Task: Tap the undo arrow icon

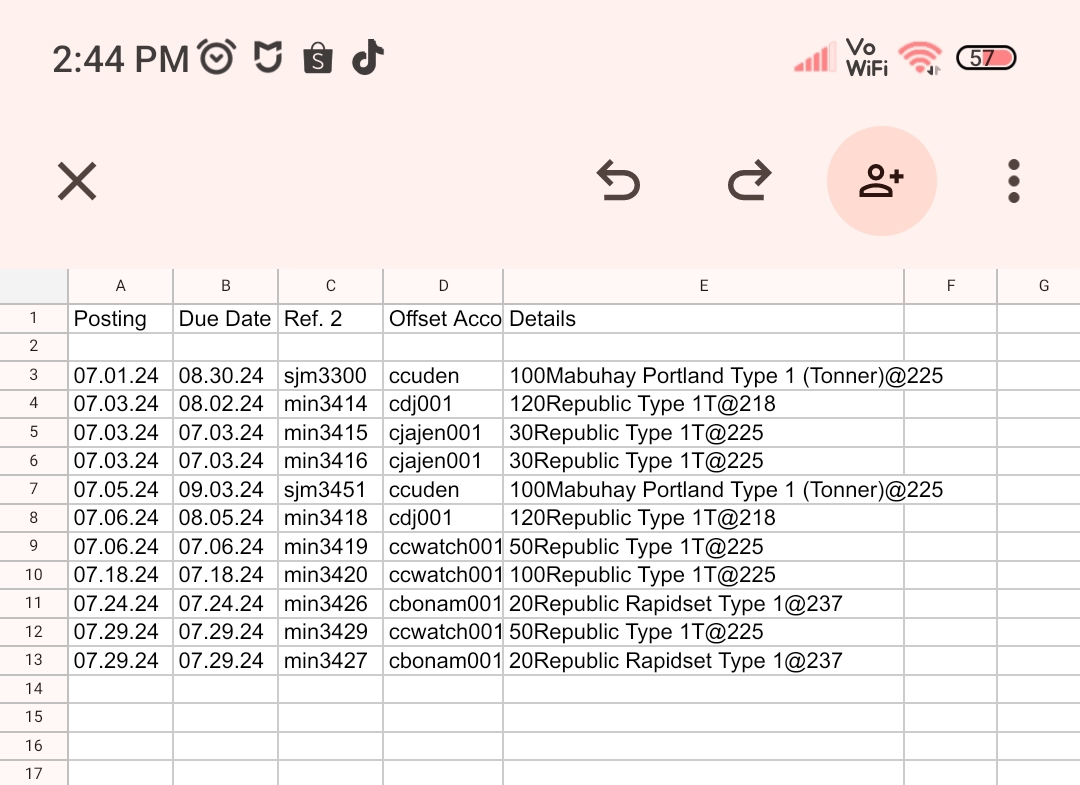Action: coord(618,182)
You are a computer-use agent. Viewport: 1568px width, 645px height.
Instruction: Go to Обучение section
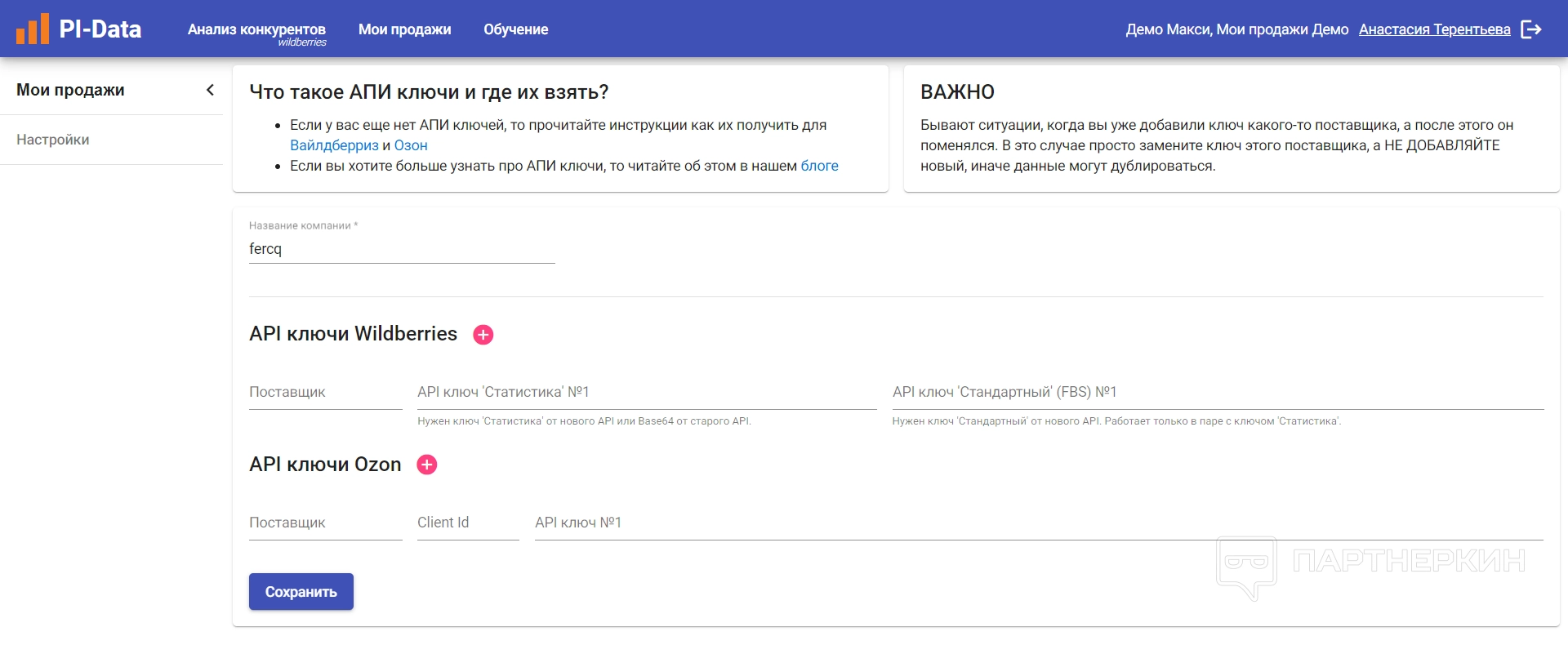click(515, 29)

+ + + + + + +

◆ Task prompt ◆
With all pictures omitted, return exactly the lines from the one containing "You are a computer-use" through the end of the entries above.

◆ Result for this task ◆
You are a computer-use agent. Viewport: 1568px width, 645px height.
Instruction: Go to Обучение section
click(515, 29)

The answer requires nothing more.